— BEGIN Text —

If the Shoe Fits, Buy It

My closet smells like feet. There is only one conclusion I can draw from this: I don’t have enough shoes to rotate them appropriately during these sweltering summer months. I must – must, do you hear? – go shoe shopping.

Most women would consider this a no-lose situation: shoe shopping as necessity. But I’ll admit, I was born without the shoe-shopping gene. It’s not that I don’t like to spend money – as my husband will woefully attest, I do. Just not on shoes.

Shoes are definitely a barometer of economic condition, though. Here in the Philadelphia suburbs, we associate going barefoot with two things: 1) summer vacation at the beach and 2) Revolutionary War soldiers shivering through a brutal, shoeless winter in what is now Valley Forge National Park.

I don’t know about you, but I didn’t give much thought to shoes until I needed to pay for them myself. Funny how things like rent, heat, the phone bill, and food take precedence over footwear when money’s tight. Back in the 1980s, I held on to one pair of light blue sneakers for well over 10 years. In addition to one pair of sandals, one pair of loafers, and one pair of pumps for special occasions, they comprised my entire shoe wardrobe. Things have changed. I have three pairs of pumps now, and my lone pair of sneakers is only about 7 years old.

— END Text —
— BEGIN Given data —

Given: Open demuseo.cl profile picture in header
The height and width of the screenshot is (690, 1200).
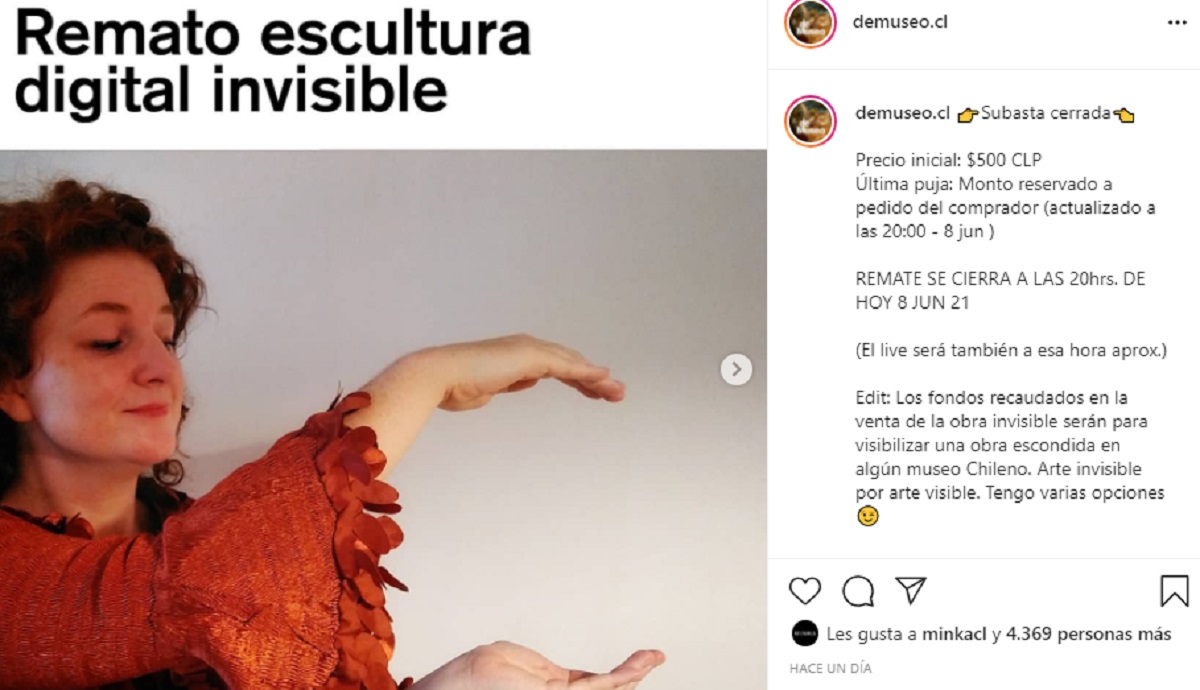Looking at the screenshot, I should (x=810, y=23).
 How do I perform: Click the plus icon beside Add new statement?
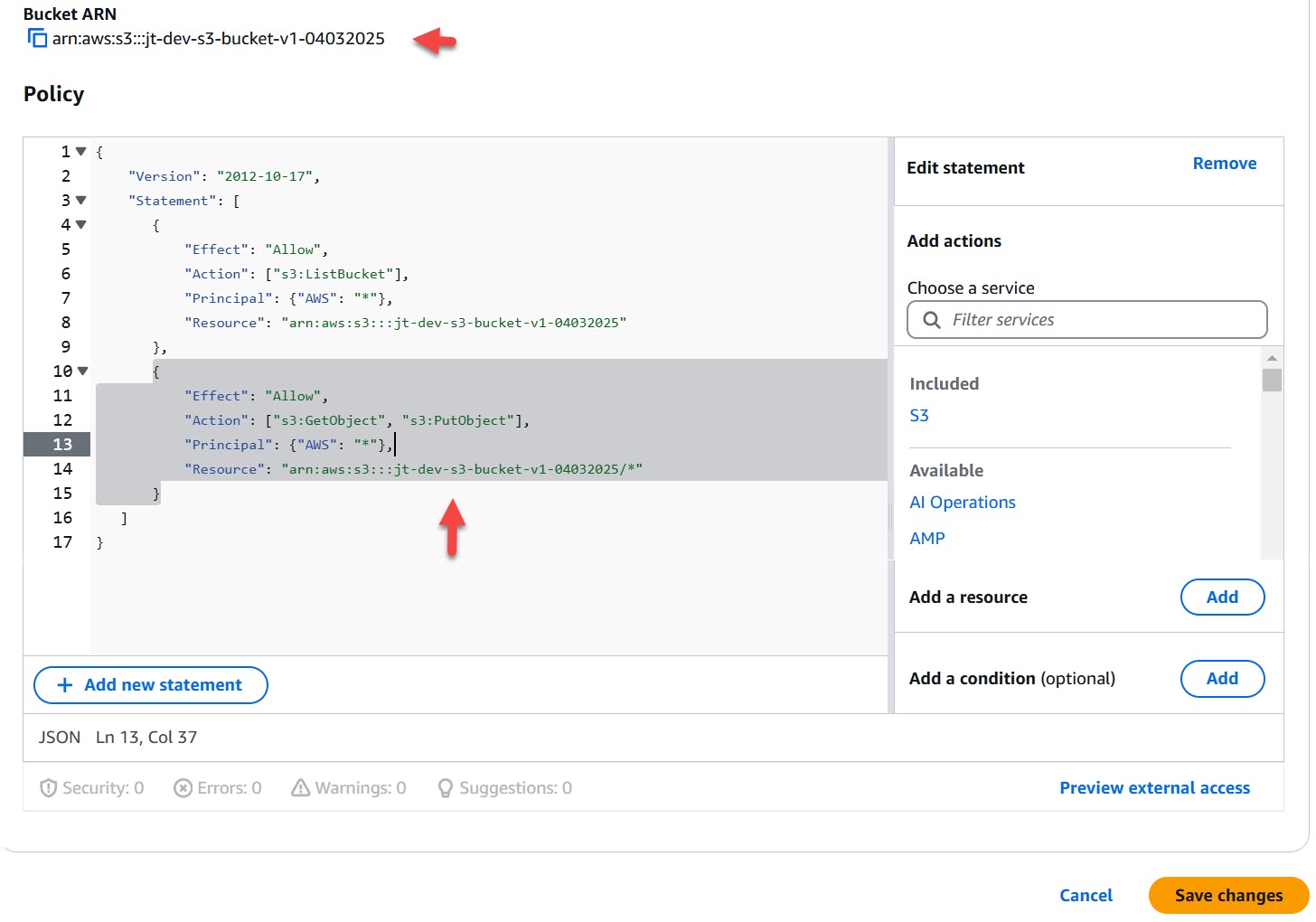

— END Given data —

- _Job_
Reproduce word for word the stretch of the shoe-shopping essay from "Shoes are definitely" through "7 years old.". This material comes from a separate source.

- _Solution below_
Shoes are definitely a barometer of economic condition, though. Here in the Philadelphia suburbs, we associate going barefoot with two things: 1) summer vacation at the beach and 2) Revolutionary War soldiers shivering through a brutal, shoeless winter in what is now Valley Forge National Park.

I don’t know about you, but I didn’t give much thought to shoes until I needed to pay for them myself. Funny how things like rent, heat, the phone bill, and food take precedence over footwear when money’s tight. Back in the 1980s, I held on to one pair of light blue sneakers for well over 10 years. In addition to one pair of sandals, one pair of loafers, and one pair of pumps for special occasions, they comprised my entire shoe wardrobe. Things have changed. I have three pairs of pumps now, and my lone pair of sneakers is only about 7 years old.